She knew how looking at my ugliness would bother me so she had covered up the mirror in my bedroom with a towel. I just lie in my bed and realized that life as I had known it was over. I was used to being beautiful. I was used to people looking at me in admiration and not in horror. As the nurses at the hospital advised mother applied cold compresses to my face. They did not seem to help. I would reach over and take another morphine pill thinking that maybe it would help the pain go away. It did not. It just helped me detach a bit from it. And I could not cry out. I could only hurt.
I smelled the strangest smell. It was sweet and sickening. It smelled like I imagined death and purification would smell. I reached up and felt my face. I could feel this oozing damp wetness coming from a hole in my face. I passed out and the next thing I knew I was in the hospital looking up again at my doctor.
The shunt in my face had closed up because the nurse had given mother the wrong directions on care. I had developed gangrene in my face and it had burst open. That was the smell that had nauseated me and filled me with fear. That was the pain that would not stop. This time I was admitted to the hospital. As I lie there in delirium I could hear and see the dead walking through the building. I felt the person in the next room die and leave his body. I was living in a place that was supposed to bring hope and all I could feel was pain, desperation and death.
When I returned home my face was bandaged and I looked for the entire world like some kind of mummy.
I could not believe it. I had never learned to drive until about six weeks ago. I had finally bought my first car and the first payment was not due until about 3 weeks after my accident. Some crazy thought about how if you get thrown off a horse you have to get back on kept going through my head. So I went out to my rental car and took a drive.
While with bravado I wore by bandages as a badge of courage, I was devastated. All vanity was washed away by the blood that had covered the accident. I was no longer beautiful. In fact, I was scarred and ugly. What is funny I had always taken my looks for granted. My mother often warned me of the shallowness of vanity. Well now I realized that beauty truly was only skin deep but ugliness went all the way to the bone – my jaw bone.
┄┄┄┄┄┄
| Directions for this task |
Put this sentence from the account into Spanish: "I smelled the strangest smell." Work from the account above and nothing else.

| Material provided |
┄┄┄┄┄┄
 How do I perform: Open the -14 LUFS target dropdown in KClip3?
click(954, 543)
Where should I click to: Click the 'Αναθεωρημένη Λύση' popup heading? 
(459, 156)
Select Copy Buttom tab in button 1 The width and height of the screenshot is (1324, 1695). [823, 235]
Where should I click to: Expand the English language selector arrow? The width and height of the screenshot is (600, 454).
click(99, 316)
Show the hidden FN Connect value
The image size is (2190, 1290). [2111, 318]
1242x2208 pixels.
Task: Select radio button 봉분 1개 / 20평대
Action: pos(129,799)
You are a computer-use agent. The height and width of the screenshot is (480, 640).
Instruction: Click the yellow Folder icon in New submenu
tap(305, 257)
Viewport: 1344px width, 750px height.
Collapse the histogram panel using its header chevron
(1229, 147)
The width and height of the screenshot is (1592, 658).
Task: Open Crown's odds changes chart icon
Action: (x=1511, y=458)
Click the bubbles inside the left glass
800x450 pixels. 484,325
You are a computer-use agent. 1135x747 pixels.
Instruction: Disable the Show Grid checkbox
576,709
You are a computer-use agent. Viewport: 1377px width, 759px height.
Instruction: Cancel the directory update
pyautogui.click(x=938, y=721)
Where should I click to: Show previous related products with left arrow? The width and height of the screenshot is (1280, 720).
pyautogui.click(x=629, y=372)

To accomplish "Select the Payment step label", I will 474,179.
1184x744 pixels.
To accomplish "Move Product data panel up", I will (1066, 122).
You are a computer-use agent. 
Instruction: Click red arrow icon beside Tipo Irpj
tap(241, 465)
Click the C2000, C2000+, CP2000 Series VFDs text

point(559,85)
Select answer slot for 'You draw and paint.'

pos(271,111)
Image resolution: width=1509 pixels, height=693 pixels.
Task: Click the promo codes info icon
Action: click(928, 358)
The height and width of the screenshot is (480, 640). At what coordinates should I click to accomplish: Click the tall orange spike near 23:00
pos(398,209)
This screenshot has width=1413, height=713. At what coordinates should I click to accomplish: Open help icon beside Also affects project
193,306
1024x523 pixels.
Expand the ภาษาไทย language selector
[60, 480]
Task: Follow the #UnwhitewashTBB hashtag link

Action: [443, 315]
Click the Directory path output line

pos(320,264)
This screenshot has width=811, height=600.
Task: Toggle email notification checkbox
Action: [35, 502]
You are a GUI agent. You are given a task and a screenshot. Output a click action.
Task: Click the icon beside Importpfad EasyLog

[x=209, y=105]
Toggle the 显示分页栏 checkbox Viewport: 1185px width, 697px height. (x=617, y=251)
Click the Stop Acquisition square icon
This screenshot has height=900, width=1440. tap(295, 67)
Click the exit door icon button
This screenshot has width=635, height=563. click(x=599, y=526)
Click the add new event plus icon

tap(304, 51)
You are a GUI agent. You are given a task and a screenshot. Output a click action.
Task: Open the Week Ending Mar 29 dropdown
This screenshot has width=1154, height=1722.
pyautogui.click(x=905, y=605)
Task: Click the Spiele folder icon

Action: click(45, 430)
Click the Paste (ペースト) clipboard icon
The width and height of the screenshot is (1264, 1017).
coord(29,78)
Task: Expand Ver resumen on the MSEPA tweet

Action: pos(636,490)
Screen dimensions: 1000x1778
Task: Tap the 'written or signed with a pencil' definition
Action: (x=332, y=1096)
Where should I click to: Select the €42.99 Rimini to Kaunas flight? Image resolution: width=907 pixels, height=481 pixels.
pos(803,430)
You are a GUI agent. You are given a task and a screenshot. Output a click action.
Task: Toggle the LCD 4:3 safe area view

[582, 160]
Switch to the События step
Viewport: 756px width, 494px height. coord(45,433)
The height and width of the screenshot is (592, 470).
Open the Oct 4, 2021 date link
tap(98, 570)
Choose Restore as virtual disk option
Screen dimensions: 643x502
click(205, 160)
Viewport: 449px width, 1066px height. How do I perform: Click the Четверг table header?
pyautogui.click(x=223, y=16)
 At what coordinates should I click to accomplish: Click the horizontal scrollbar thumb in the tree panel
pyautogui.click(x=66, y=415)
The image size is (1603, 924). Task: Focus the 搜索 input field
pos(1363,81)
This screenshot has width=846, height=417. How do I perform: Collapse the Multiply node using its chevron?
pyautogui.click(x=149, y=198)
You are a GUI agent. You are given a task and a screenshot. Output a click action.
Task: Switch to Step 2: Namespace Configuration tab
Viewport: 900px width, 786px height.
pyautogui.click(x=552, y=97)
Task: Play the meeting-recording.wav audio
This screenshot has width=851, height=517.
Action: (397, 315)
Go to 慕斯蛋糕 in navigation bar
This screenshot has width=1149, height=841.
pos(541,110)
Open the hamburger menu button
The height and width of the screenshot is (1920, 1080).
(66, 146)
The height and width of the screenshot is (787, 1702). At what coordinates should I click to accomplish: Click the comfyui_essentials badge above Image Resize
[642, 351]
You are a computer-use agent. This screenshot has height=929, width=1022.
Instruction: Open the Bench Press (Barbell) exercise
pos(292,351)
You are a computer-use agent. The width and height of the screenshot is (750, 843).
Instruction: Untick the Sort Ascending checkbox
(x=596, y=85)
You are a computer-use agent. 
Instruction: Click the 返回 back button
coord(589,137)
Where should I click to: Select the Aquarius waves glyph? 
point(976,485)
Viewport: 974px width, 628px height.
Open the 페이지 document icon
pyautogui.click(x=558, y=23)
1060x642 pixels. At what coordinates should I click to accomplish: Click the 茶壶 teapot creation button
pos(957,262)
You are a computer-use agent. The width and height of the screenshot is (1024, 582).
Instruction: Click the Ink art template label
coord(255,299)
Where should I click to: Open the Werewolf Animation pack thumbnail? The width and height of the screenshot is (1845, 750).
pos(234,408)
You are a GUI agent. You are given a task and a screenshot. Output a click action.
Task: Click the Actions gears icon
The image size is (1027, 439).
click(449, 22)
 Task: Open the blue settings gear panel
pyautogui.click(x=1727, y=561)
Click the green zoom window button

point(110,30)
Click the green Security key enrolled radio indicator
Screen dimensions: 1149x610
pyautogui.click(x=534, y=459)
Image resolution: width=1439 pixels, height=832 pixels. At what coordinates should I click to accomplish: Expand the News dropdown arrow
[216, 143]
┄┄┄┄┄┄
| The completed task |
Olí el olor más extraño.